Autre point d’importance : passer de l’attention captée à l’attention donnée. La passivité que nous subissons devant nos écrans, peut faire place à une attention qui est donnée. Cela veut dire sans doute renoncer à l’usage des écrans pour nous détendre. Il y a 1000 autres façons constructives de se détendre que de subir nos écrans ! Ça veut dire aussi renoncer à tuer le temps dans les files d’attente, d’accepter de s’ennuyer.
« Tout le malheur des hommes vient d’une seule chose, qui est de ne savoir pas demeurer en repos, dans une chambre »
Blaise Pascal
Consentir, donc, à renoncer à tous ces divertissements qui tuent notre vie intérieure. J’aime beaucoup Philippe Pozzo di Borgo. Il fait ce qu’il appelle sa pause Pozzo. Il s’agit juste d’être là, ici et maintenant. Et le goûter, s’en délecter sans autre distraction.

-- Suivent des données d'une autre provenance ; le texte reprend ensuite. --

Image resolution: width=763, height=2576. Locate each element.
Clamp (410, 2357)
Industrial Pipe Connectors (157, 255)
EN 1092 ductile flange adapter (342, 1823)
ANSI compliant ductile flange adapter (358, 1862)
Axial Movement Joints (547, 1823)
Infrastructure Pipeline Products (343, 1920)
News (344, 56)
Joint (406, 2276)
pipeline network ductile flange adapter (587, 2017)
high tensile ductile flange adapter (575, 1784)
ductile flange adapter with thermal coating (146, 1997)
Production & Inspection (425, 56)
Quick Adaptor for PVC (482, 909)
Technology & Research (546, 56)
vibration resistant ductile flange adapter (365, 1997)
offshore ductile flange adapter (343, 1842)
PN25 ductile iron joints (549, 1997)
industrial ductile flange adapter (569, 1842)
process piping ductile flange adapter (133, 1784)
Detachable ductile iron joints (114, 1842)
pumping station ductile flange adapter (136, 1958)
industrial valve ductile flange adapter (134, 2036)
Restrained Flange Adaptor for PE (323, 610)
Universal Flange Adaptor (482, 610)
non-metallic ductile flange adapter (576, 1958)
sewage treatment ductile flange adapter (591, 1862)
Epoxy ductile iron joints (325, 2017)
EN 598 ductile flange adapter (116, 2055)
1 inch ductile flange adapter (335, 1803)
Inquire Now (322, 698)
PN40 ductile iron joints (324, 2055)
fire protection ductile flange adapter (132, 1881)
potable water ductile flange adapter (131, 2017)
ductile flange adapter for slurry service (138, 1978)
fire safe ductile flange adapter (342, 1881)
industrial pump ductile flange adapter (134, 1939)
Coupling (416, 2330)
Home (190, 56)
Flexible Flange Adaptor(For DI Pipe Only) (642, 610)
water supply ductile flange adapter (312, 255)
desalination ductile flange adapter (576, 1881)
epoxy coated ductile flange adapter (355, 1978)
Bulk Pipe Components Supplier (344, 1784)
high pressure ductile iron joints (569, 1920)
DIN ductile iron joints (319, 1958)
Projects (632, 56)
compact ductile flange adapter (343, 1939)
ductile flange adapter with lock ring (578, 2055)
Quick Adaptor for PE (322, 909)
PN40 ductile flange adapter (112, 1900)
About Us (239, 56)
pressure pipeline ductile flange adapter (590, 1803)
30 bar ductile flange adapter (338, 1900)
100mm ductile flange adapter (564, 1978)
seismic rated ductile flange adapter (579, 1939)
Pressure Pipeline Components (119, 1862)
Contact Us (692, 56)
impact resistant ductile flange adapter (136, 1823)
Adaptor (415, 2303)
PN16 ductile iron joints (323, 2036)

Passer de l’attention captée à l’attention donnée nécessite également de vivifier nos relations.
Dernier point : assumer la dimension communautaire de ce chemin de transition vers la désescalade numérique. Les Alcooliques Anonymes se réunissent pour pouvoir, ensemble, résister. Si nous avons subi l’emballement écranique, une des clés pour reprendre notre destin en main, c’est l’amitié (conjugale, fraternelle, au travail…)
Jacques Ellul, l’un des grands penseurs critiques de la technique, nous dit l’Amitié est une arme de résistance contre l’empire de la technique. On a besoin d’un alter ego, d’un regard, auquel rendre des comptes sur les chemins de transition.
Numérique : trouver ensemble des règles de gouvernance
Deux réflexions pour conclure. Gilles Hériard-Dubreuil nous disait à quel point il était surprenant que, sur un enjeu aussi fort de l’arrivée massive des technologies de l’information numérique, il n’y ait pas eu de débat démocratique.
Ces techniques imposées et irrépressibles méritent d’être contestées, à hauteur d’homme (pour commencer) : à nous d’inventer une gouvernance dans le couple, au sein de la famille, dans les endroits où nous travaillons… que faisons-nous de ces outils : quand s’en déconnecte-t-on ? Pour combien de temps ? Discutons-en entre nous !
Gilles Hériard-Dubreuil, qui travaillait beaucoup sur les territoires contaminés par Tchernobyl, m’a raconté qu’il avait été momentanément désespéré de l’impuissance supposée de son action. Et il avait été consolé en réalisant qu’il n’était pas chargé du tout, mais que ce qu’il faisait n’était pas dérisoire.
Au sein du Courant pour une écologie humine, nous avons cette conviction que les petits pas nous allons faire, avec une vision politique plus globale, bien sûr, n’ont rien de dérisoires.”